I have 3 of the Mastervolt Mac 24/12V chargers on the sailboat. Less thrilled with the newer ones which have Faston rather than screw terminals (at least in the 10A versions I use). On the other hand I have had only one failure in 12 years, and that was the screw terminal block unsoldering itself - probably because the screws became loose? But I despise Fastons for any high reliability connection.

I've measured the engine consumption on the trawler, a Cummins QSB with electric shift. It is always in excess of 15A and can be quite a bit higher if the lift pump is running or the preheat is running or other unknown reasons (though these are short duration). Furthermore, it will complain loudly if the voltage sags much at all, below 12.5V alarms go off after a short delay. They assume it is being actively charged when running. The 75 hp Volvo on the sailboat is mechanical, and draws virtually no power while running.
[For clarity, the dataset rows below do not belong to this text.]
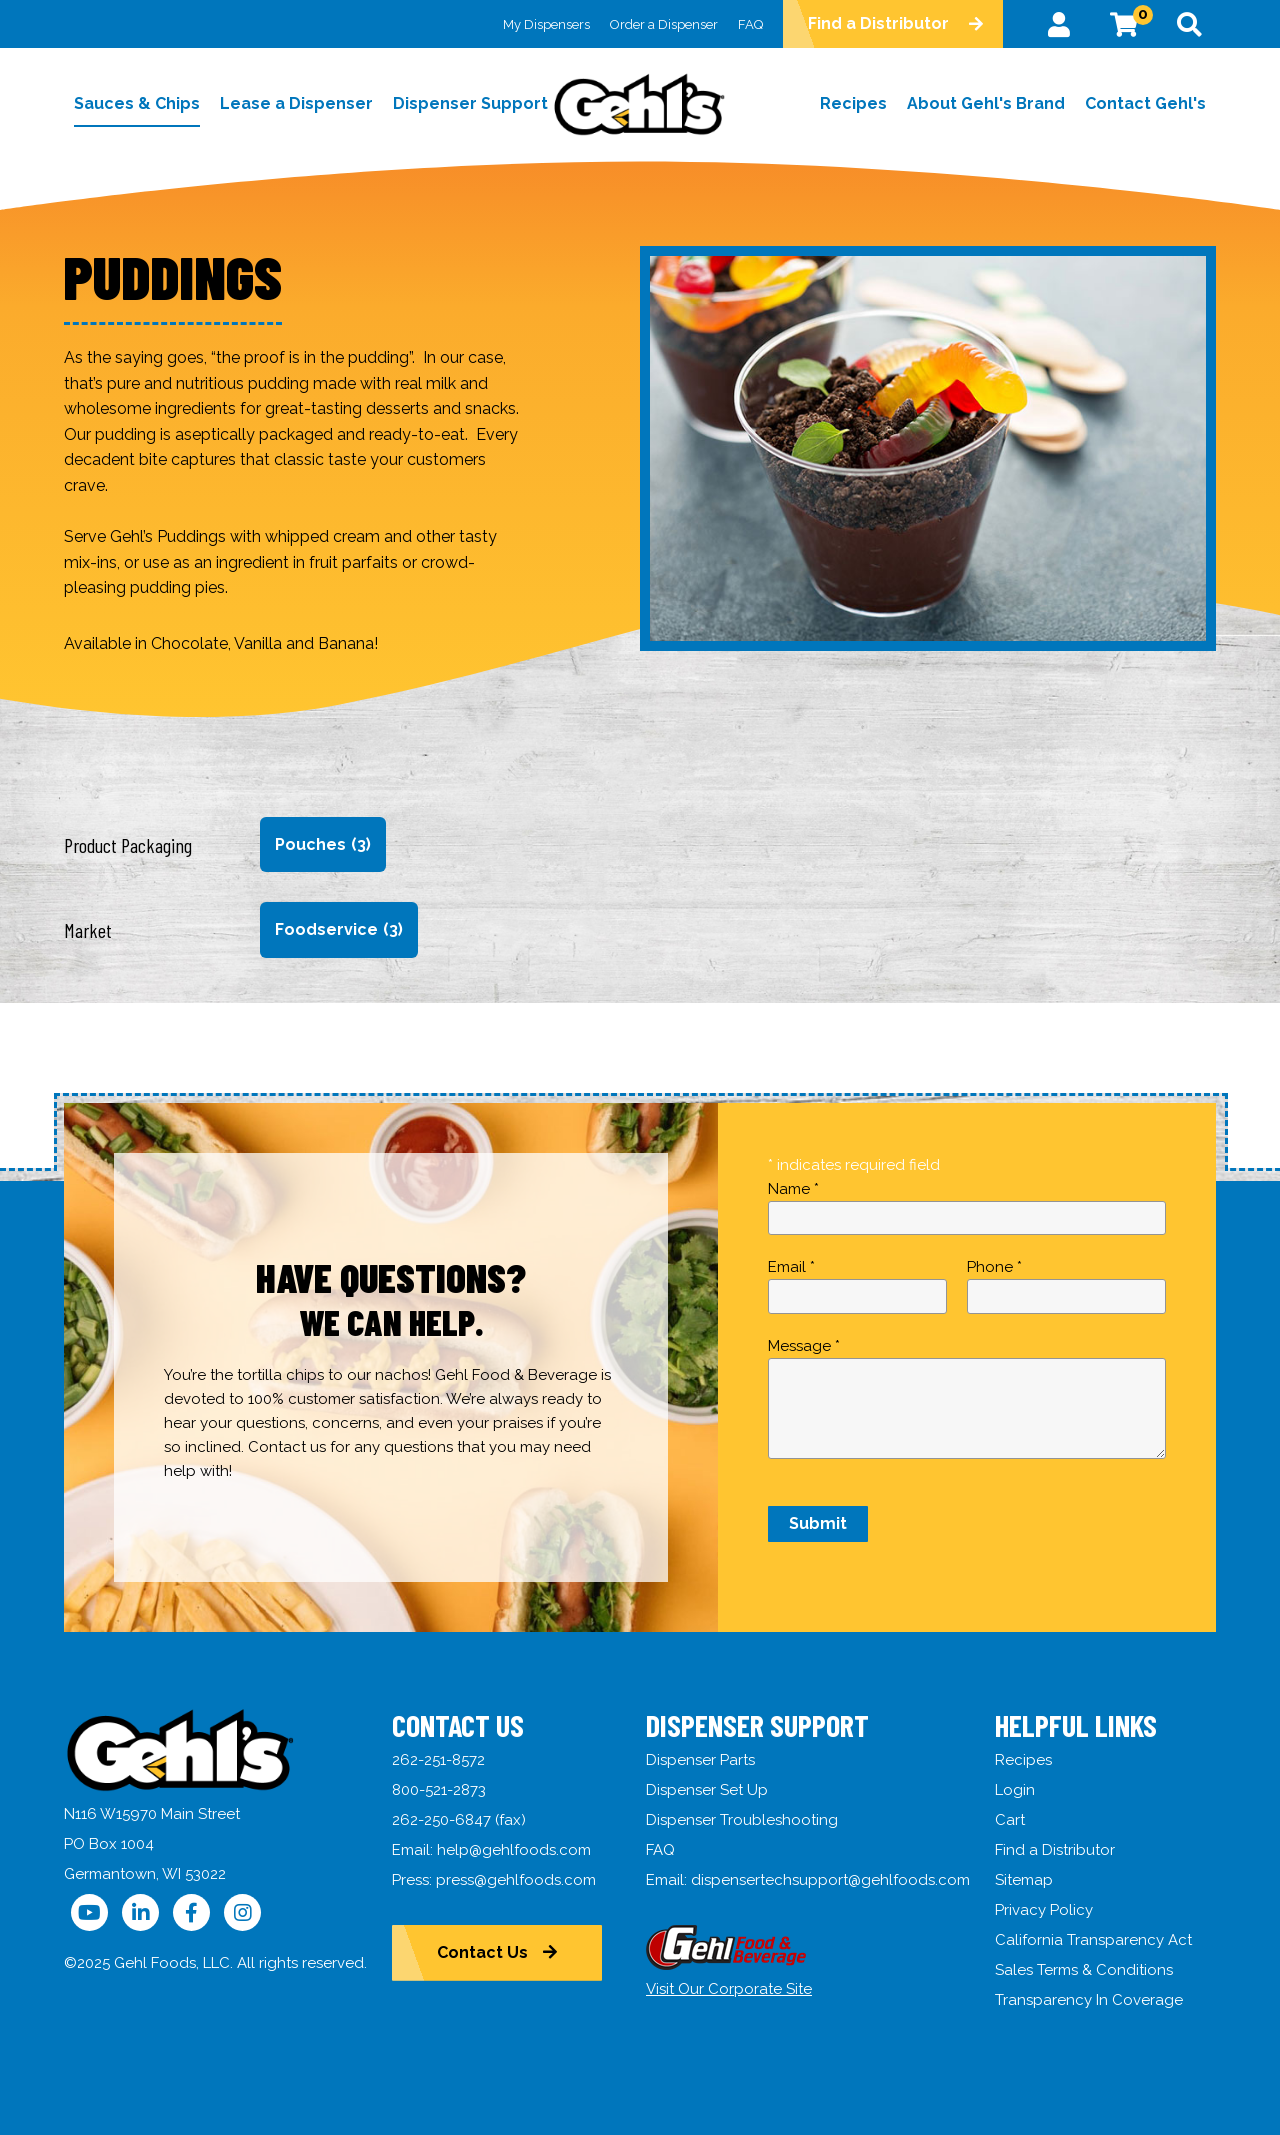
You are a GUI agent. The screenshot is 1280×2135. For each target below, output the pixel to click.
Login (1015, 1790)
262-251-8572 (438, 1760)
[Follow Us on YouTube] (89, 1912)
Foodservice (339, 930)
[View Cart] (1124, 24)
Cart (1010, 1820)
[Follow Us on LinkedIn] (140, 1912)
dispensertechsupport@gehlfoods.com (830, 1880)
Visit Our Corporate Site (729, 1989)
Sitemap (1024, 1880)
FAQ (750, 24)
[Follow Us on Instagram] (242, 1912)
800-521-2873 (439, 1790)
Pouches (323, 845)
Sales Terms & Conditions (1084, 1970)
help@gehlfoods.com (514, 1850)
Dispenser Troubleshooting (742, 1820)
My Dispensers (546, 24)
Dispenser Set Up (707, 1790)
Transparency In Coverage (1089, 2000)
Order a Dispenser (664, 24)
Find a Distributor (878, 23)
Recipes (1023, 1760)
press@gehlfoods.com (516, 1880)
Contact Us (482, 1952)
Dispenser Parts (700, 1760)
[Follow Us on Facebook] (191, 1912)
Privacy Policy (1044, 1910)
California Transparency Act (1093, 1940)
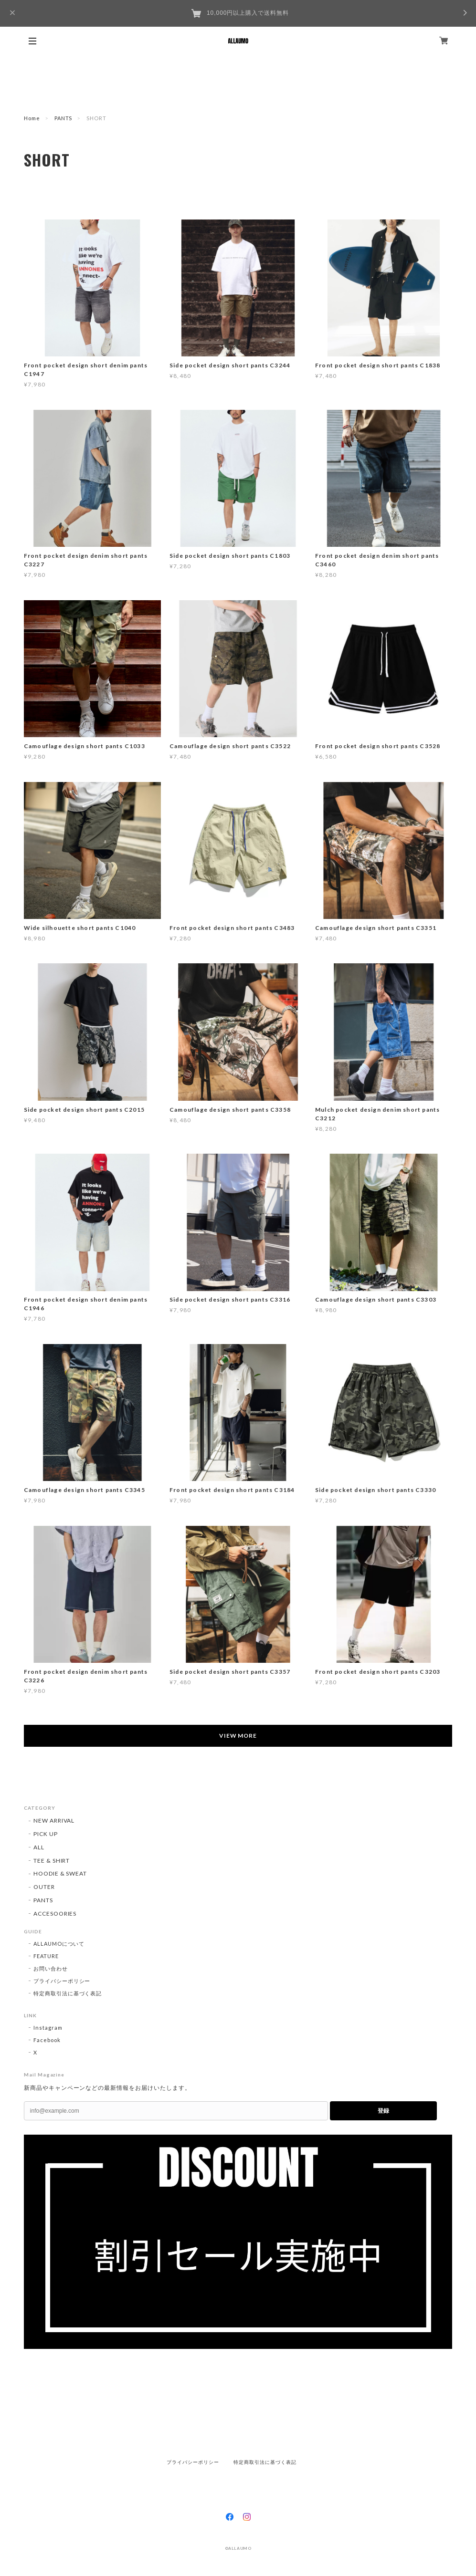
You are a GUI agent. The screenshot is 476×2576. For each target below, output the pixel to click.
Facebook (47, 2040)
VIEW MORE (238, 1735)
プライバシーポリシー (62, 1981)
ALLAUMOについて (59, 1943)
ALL (38, 1847)
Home (32, 118)
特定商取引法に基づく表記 (67, 1993)
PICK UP (45, 1833)
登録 (383, 2110)
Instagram (48, 2027)
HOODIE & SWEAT (60, 1873)
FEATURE (46, 1956)
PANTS (63, 118)
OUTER (44, 1886)
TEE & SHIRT (51, 1860)
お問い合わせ (50, 1968)
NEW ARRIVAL (54, 1820)
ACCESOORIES (55, 1913)
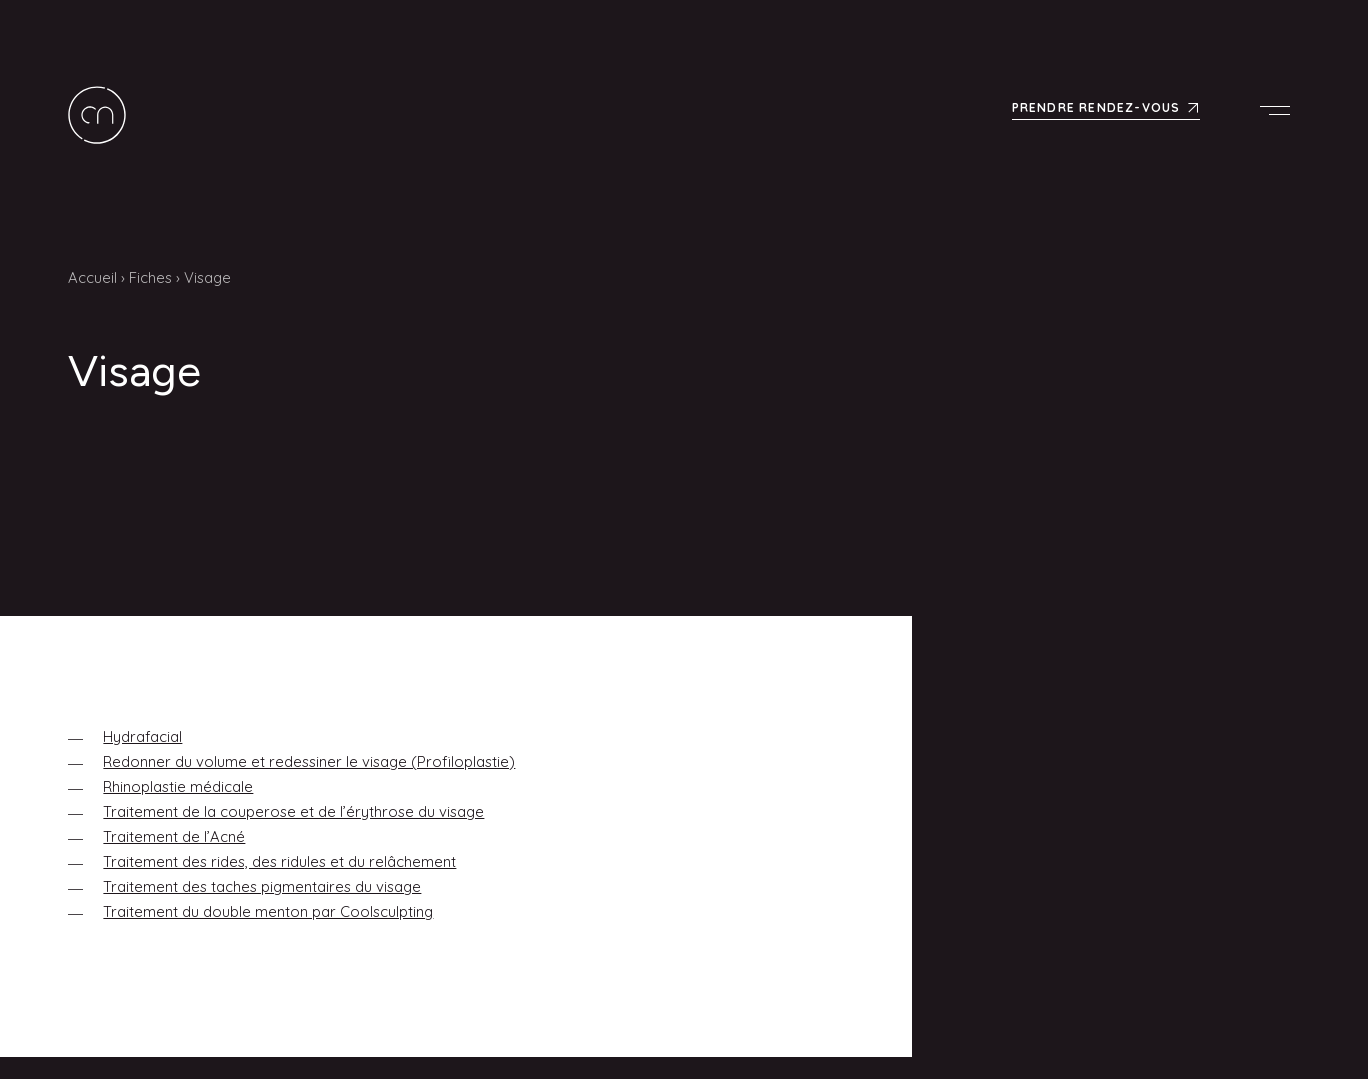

There is another capacity issue I'm wrestling with: on the trawler, I usually anchor for one night, sometimes two, rarely three. I figure -150 AH overnight. AGMs seem to match this use. If I have 600 AH (looking at four 6CT Lifelines), most nights they'd be down 25%, some nights 50%, and rarely 75%. This is ideal for them. Most nights I could get by with 200 AH of LFP, but have to buy 450 AH for the occasional three-nighter. So the cost discount of needing fewer AH in LFP is destroyed to some extent. In name brand drop-in type replacements, LFP is a bit over $3000 compared to $1600 for the Lifelines for the same 450 AH deep discharge. If every cycle was 50% (-300 AH) then the LFP are $2000 and make more sense. Or if I had a huge charger and could fill the LFP in a short genset run. Since I run almost every day the AGMs would get charged. The sailboat is quite a different case, absolutely want to minimize charge time and I have a very big alternator.

 

[twistedtree]

6 months is a long time. If I were laying up for that long, I'd try to completely disconnect the batteries and store them around 40% SOC.

 

[rslifkin]

I prefer this approach of charging the AGMs vs DC/DC vs what a lot of people do charging the LFP via a DC/DC charger. The primary reason is that the start and 12V batteries don't require a big charge rate. It takes very little to recharge a start battery, so the chargers are small and affordable. Then the higher capacity charging devices like alternators, inverter/chargers, and shore power chargers can directly charge the LFP bank and do so at their max charging capacity. If you do it the other way, the DC/DC charger that charges the LFP bank pretty quickly become the limiting factor in how fast you can charge the LFP bank, and defeats one of it's biggest advantages. So my start battery chargers are I think 30A each, and I can dump as much as 1000A directly into the LFP bank if I wanted to crank everything up.

This makes sense to me. I definitely agree with putting solar, big chargers, etc. right into the house bank. The only thing I might do differently is alternators, but practicality of feeding the engine battery first, then a DC-DC to the house would depend on the size of the alternator. The bigger it gets, the less practical that is.